Still, the position failed to bring her career satisfaction, with the
focus on veterinary medicine preventing her from using the full scope of
her training. She turned to human pharmaceutical development.
For most of the '90s Anne held positions of increasing
responsibility that dealt with business strategy, multinational
licensing, development of drugs, biologics, and medical devices that
were intended for diagnosis and treatment of human disease. Subsequent
to joining the management team of a San Diego biotech startup in 1997,
she became acutely aware that her skills in business management were
lacking and that obtaining an MBA while continuing her work was the most
efficient solution. In August of 1998 she began an executive MBA
program. However, by late 1998 the biotech's cash was running low,
a third round of financing fell short of corporate and product
development needs, and the CEO resigned. Anne left shortly thereafter to
embark on a career as an independent consultant predominantly serving
the local biotech community, although also addressing alternative health
and fitness products and services in the scope of her work. Through the
remainder of the '90s and into 2000 she watched as biotech after
biotech burned through their cash, experienced product failures well
into clinical development, fell out of favor with the investment
community, laid off double digit percentages of their personnel, and
ultimately failed as going concerns. The biotech industry's
corporate and product failures drove her to look for answers and were
the springboard for the topic of her MBA thesis.

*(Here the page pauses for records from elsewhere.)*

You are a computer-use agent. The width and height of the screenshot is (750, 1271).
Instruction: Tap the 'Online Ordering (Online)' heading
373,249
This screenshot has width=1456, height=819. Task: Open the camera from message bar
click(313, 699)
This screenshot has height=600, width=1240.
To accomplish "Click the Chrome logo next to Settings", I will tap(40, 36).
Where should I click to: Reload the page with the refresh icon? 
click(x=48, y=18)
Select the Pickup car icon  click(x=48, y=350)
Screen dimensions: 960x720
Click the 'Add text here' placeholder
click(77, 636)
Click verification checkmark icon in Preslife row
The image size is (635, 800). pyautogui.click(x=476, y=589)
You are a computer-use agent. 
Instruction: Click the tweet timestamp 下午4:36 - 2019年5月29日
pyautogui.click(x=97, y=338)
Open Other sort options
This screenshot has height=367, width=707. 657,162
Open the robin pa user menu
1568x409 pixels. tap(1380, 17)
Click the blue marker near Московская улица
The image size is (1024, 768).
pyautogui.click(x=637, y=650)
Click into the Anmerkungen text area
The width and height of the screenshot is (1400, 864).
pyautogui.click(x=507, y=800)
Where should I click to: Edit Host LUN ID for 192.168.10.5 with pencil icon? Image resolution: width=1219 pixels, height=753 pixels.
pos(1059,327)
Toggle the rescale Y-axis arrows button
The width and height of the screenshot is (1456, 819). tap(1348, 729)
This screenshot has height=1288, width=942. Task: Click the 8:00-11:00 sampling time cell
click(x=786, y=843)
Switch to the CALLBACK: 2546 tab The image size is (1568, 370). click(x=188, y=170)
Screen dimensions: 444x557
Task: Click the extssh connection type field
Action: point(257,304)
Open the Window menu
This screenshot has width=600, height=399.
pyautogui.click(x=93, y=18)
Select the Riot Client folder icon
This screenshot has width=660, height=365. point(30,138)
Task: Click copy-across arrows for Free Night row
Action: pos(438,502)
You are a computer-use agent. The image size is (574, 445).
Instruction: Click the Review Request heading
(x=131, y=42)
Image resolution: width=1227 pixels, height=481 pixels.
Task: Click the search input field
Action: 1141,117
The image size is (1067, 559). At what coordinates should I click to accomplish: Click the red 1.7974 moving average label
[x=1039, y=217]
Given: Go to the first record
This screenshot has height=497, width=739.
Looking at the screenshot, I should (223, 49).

Nearing the completion of her MBA, she accepted a full time
position as executive director of corporate business development for
another San Diego biotech. She knew that the organization's
potential for long-term profitability was tenuous, at best, however the
position offered some new and interesting challenges that were worth the
risk. Shrinking market capitalization, declining cash flow, and investor
dissatisfaction led to the situation she faced on this day. Once again,
it was time to move on in her career.
The Biotechnology and Pharmaceuticals Industries
Collectively, the biotechnology and pharmaceutical industries are
generally referred to as the biopharmaceutical industry. Their products
include drugs, pharmaceuticals, and biopharmaceuticals with these terms
frequently used interchangeably.
Unlike the pharmaceutical industry that has been in existence since
the late nineteenth century, creating multinational corporate giants
such as Merck, Johnson & Johnson, and Pfizer, the biotechnology
industry is a fledgling that only began to gain recognition in the
'80s. Although the two industries generate products that target
similar markets (i.e., diagnosis and treatment of disease) the
differences and relationships between them merit discussion in order to
understand why one exhibits substantial cash reserves and profitability,
while the other struggles with negative cash flows and layoffs.
The pharmaceutical industry and its organizations (Large Pharma)
are mature and could be characterized as an oligopoly. The industry
leaders are multinationals currently undergoing consolidation and with
heavy reliance on "cash cow" products with revenues exceeding
$1 billion in annual sales and with high margins to sustain their
profitability. As an example, Schering-Plough's allergy medication,
Claritin, generates $3 billion in annual sales. Large Pharma employ
hundreds of thousands of people worldwide and are vertically integrated
with operations spanning the stages from discovery research through
development to global marketing and sales. The corporate weaknesses
inherent and pervasive in the pharmaceutical industry are in discovery
research; because of its size and associated bureaucracy, it is slow to
foresee market needs, adapt to market change, and exercise innovation.